Copy out each of the lines that contains the string "size", matching case exactly.
>> begin Entries supplied
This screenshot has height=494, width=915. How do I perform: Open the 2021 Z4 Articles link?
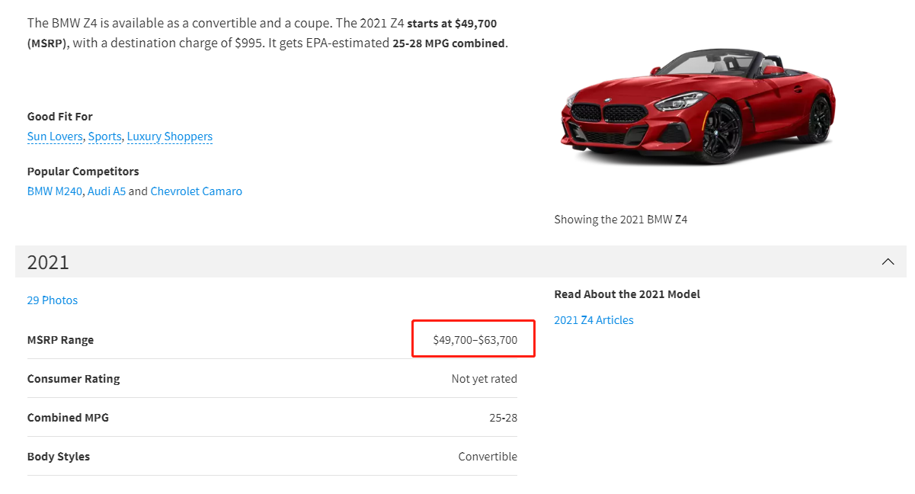pyautogui.click(x=593, y=320)
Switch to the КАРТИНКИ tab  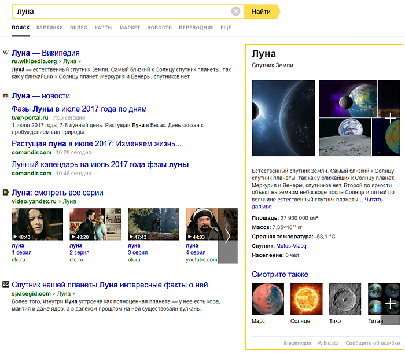pyautogui.click(x=50, y=28)
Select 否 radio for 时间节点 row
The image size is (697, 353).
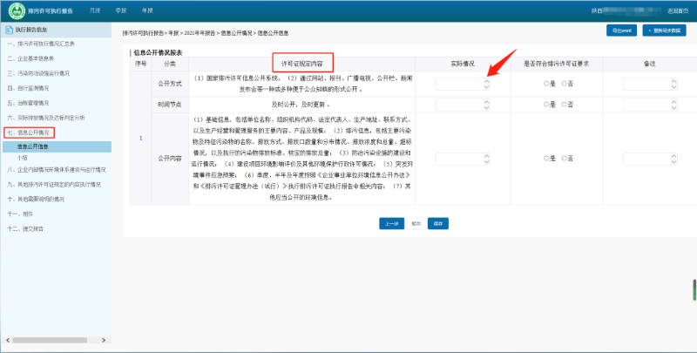(x=564, y=104)
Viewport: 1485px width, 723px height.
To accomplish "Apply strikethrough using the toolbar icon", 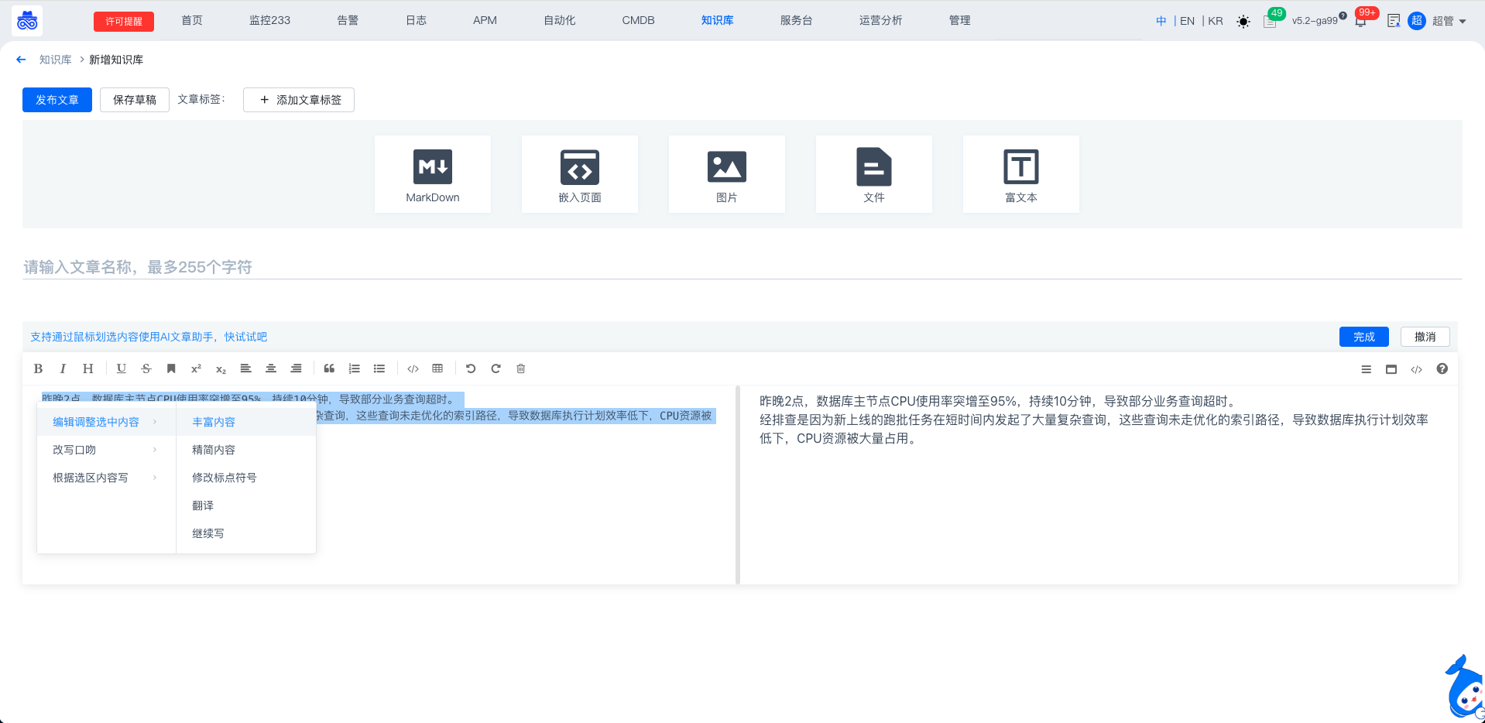I will coord(146,369).
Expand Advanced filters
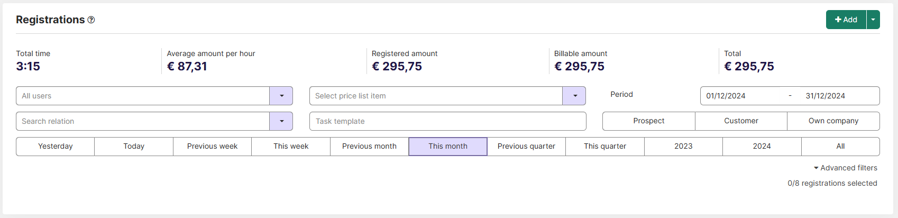898x218 pixels. pyautogui.click(x=845, y=168)
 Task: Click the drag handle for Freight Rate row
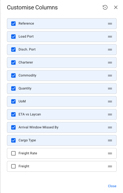click(110, 153)
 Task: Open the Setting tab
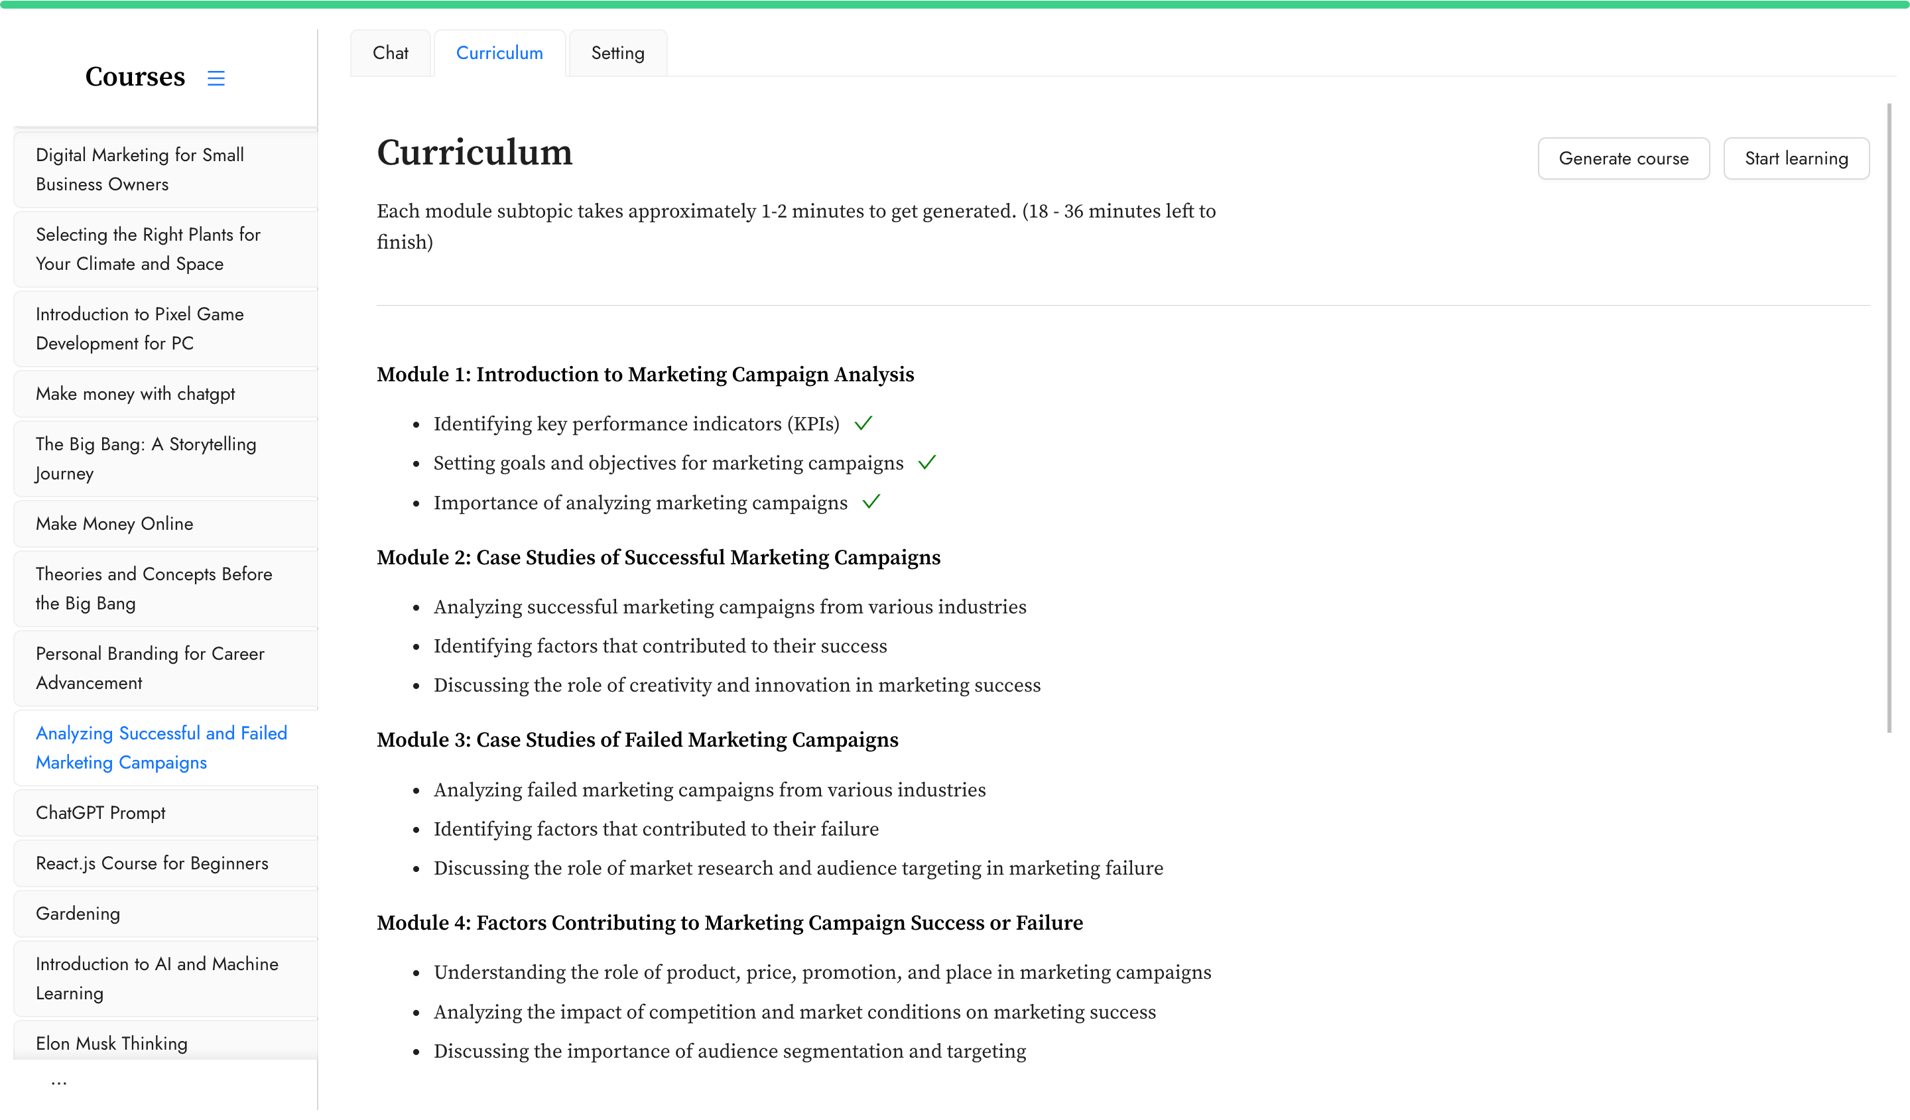(618, 53)
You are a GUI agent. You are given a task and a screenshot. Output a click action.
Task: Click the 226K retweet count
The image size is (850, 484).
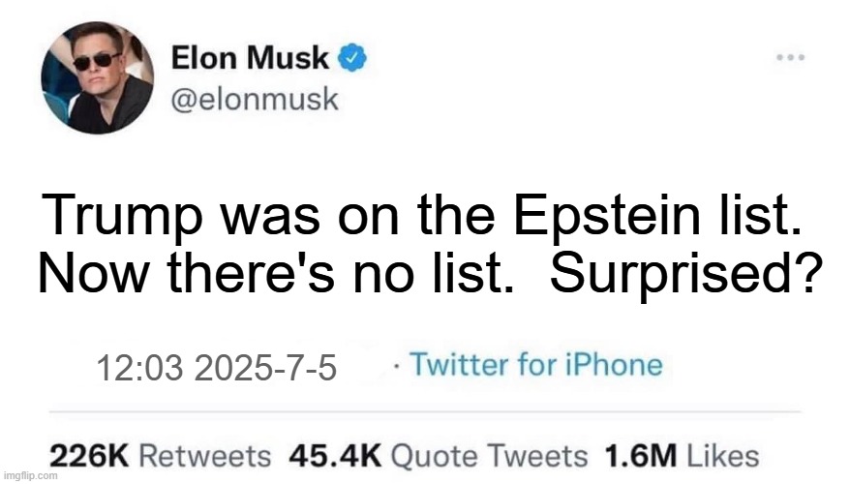(x=89, y=456)
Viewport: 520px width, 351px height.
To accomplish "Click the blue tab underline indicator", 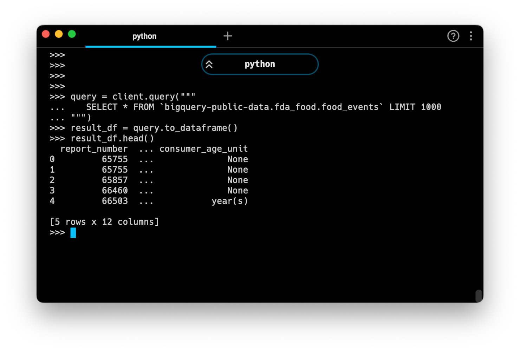I will point(150,45).
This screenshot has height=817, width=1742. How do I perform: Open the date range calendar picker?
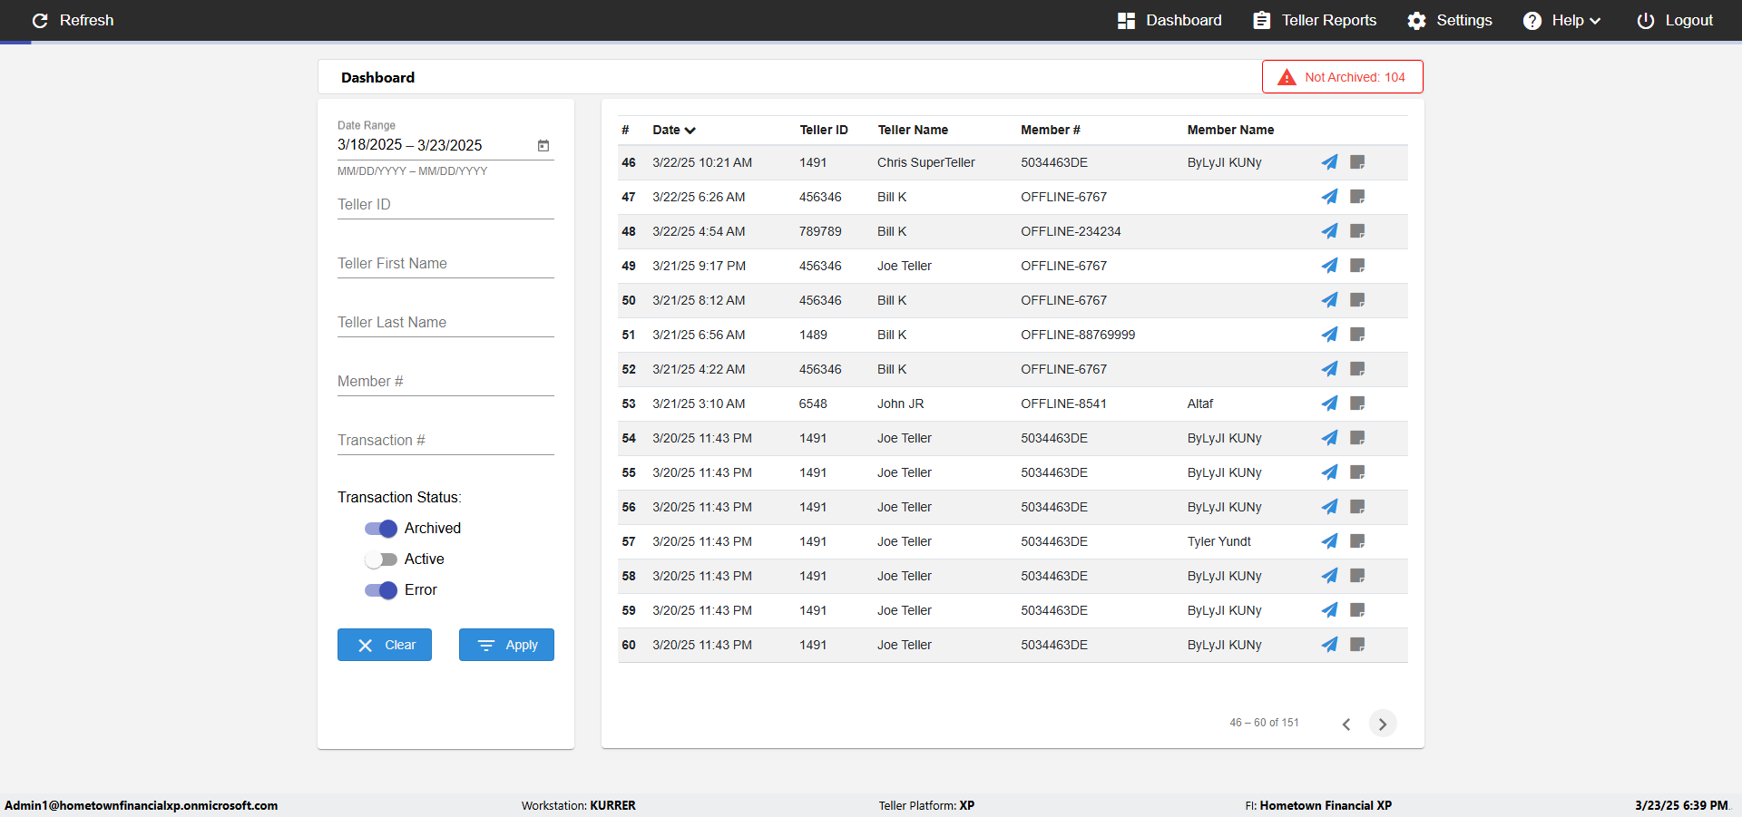543,145
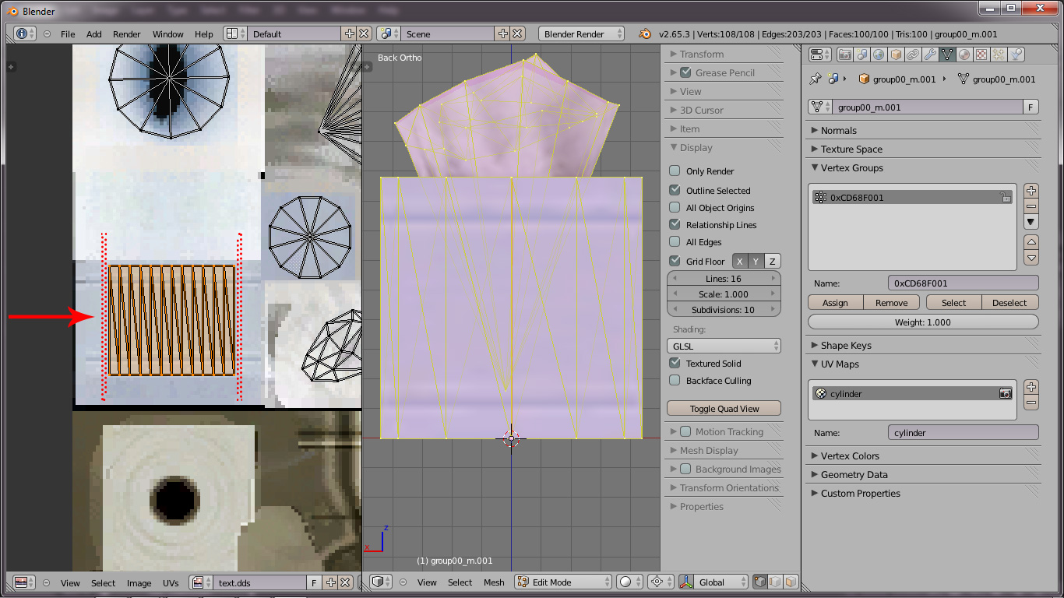This screenshot has height=598, width=1064.
Task: Enable the Only Render checkbox
Action: [675, 171]
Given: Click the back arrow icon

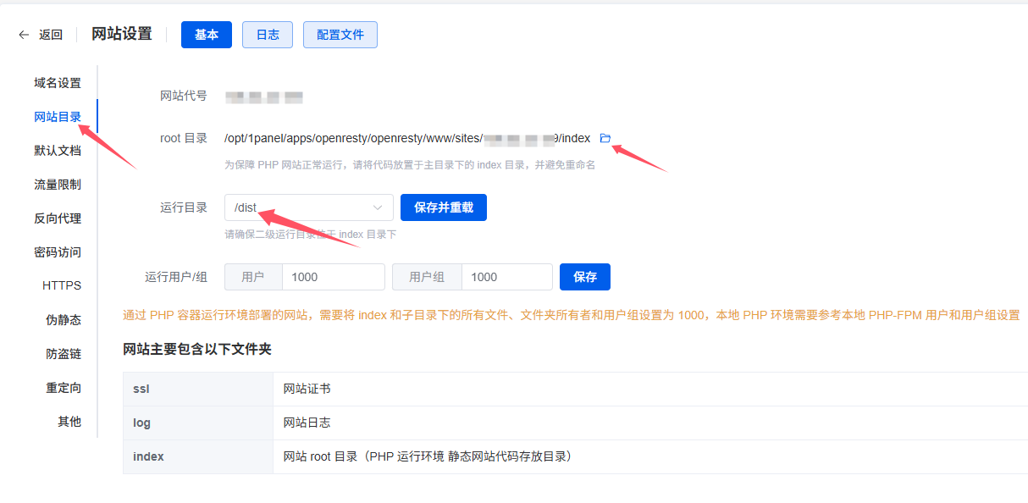Looking at the screenshot, I should point(24,35).
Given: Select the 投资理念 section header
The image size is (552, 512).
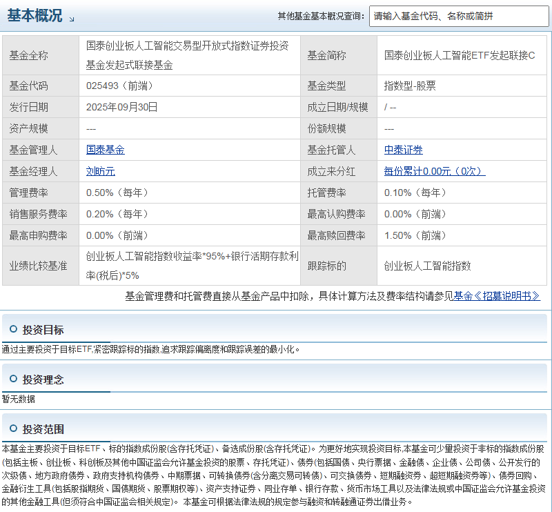Looking at the screenshot, I should click(x=43, y=380).
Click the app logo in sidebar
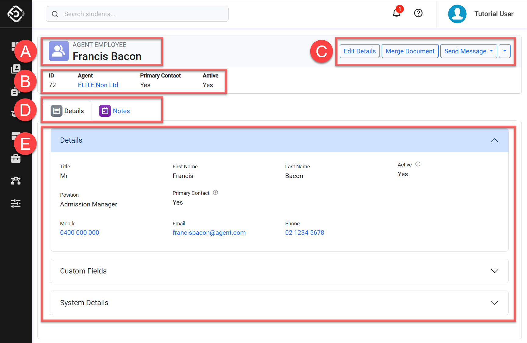The height and width of the screenshot is (343, 527). [16, 14]
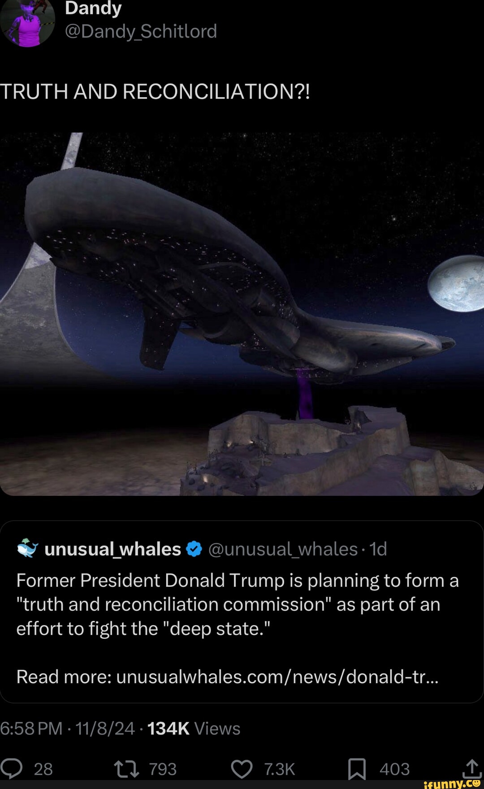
>> end Entries supplied
Solved problem.
The image size is (697, 353).
The image size is (850, 484).
The image size is (552, 512).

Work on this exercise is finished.